### AUSGEWÄHLTER TEXTAUSZUG
Der Name Hartheim ist untrennbar verbunden mit der Geschichte des Schlosses und bleibt so als mahnendes Beispiel in unserer Erinnerung bewahrt.

Seit einiger Zeit läßt dieser Name aber auch in anderer Hinsicht aufhorchen: mit Werken bildender Kunst - von den Bewohnerinnen und Bewohnern des Instituts im Künstleratelier selbst gestaltet. Talente gibt es unter behinderten Menschen genauso wie bei nichtbehinderten Menschen. Diese Talente zu entdecken und zu fördern, die Entfaltung kreativer Fähigkeiten zu ermöglichen, darauf legt Günther Weixlbaumer, Leiter des Instituts, großen Wert. Ein sensibler Umgang mit den Werken dieser Künstlerinnen undKünstler ist aus mehrerer Hinsicht gefragt: zum einen soll aus der künstlerischen Betätigung kein Geschäft gemacht werden, die Exponate werden daher - zum Leidwesen mancher Bewunderer - nicht verkauft. Vermeiden möchte man in Hartheim auch, daß die Kunstschaffenden selbst einem "Produktionszwang" unterworfen sind oder daß ihre Werke nur aus einer Geste des Mitleids heraus erstanden werden.

### VERFÜGBARE DATEN
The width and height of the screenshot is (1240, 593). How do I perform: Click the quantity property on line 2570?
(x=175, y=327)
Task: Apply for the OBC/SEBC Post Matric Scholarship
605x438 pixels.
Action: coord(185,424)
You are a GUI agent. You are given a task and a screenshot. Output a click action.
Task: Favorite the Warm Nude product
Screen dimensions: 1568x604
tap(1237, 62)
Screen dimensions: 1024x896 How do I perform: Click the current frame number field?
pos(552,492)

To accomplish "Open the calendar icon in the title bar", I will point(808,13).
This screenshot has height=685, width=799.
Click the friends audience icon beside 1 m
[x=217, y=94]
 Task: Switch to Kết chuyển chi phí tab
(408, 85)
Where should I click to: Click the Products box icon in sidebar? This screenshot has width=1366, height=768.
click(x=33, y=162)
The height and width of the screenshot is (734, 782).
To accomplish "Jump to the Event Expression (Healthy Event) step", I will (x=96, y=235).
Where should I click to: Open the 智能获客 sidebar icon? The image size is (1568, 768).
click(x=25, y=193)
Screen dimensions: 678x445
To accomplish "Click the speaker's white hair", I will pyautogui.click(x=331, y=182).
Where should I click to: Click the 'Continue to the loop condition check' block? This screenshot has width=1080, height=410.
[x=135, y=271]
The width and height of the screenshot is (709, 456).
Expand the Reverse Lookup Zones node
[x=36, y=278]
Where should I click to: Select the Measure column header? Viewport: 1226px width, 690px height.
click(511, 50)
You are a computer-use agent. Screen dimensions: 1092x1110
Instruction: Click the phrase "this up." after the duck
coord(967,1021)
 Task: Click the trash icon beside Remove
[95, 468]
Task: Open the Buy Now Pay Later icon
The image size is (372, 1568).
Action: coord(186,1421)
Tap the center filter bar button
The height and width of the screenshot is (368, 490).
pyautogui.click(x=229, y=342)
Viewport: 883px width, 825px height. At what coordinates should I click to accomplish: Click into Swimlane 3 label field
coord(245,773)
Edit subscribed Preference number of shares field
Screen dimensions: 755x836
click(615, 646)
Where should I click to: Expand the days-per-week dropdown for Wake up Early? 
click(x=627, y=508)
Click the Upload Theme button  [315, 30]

### VERSTÄNDNIS PRÜFEN
**a.** Wer ist laut dem Textauszug über Hartheim Leiter des Instituts?
**b.** Ändere im Textauszug über Hartheim den Abschnitt, der mit den Worten "Seit einiger Zeit" beginnt und mit "heraus erstanden werden." endet, indem du "Talente" jeweils durch "Begabungen" ersetzt.
**c.** Setze den Textauszug über Hartheim nach seinem letzten Satz fort.

### ANTWORTEN JE AUFGABE
**a.** Günther Weixlbaumer leitet das Institut.

**b.**
Seit einiger Zeit läßt dieser Name aber auch in anderer Hinsicht aufhorchen: mit Werken bildender Kunst - von den Bewohnerinnen und Bewohnern des Instituts im Künstleratelier selbst gestaltet. Begabungen gibt es unter behinderten Menschen genauso wie bei nichtbehinderten Menschen. Diese Begabungen zu entdecken und zu fördern, die Entfaltung kreativer Fähigkeiten zu ermöglichen, darauf legt Günther Weixlbaumer, Leiter des Instituts, großen Wert. Ein sensibler Umgang mit den Werken dieser Künstlerinnen undKünstler ist aus mehrerer Hinsicht gefragt: zum einen soll aus der künstlerischen Betätigung kein Geschäft gemacht werden, die Exponate werden daher - zum Leidwesen mancher Bewunderer - nicht verkauft. Vermeiden möchte man in Hartheim auch, daß die Kunstschaffenden selbst einem "Produktionszwang" unterworfen sind oder daß ihre Werke nur aus einer Geste des Mitleids heraus erstanden werden.

**c.**
Zum anderen liegt der Schwerpunkt des künstlerischen Schaffens nicht im Endprodukt, sondern im schöpferischen Prozeß selbst. Weixlbaumer erklärt, daß für die behinderten Menschen "... Malen und Zeichnen, das Herstellen plastischer Werke, oft auch mangels anderer Möglichkeiten das Ausdrucksmittel schlechthin" ist. Kunst als Sprache und Ausdrucksmittel hat aber auch einen integrativen Effekt, so Weixlbaumer: "Mit der öffentlichen Präsentation und Anerkennung seines Werkes überwindet der Behinderte die Barriere zwischen sogenannten normalen und behinderten Menschen und fühlt sich als gleichwertiger Mitmensch akzeptiert."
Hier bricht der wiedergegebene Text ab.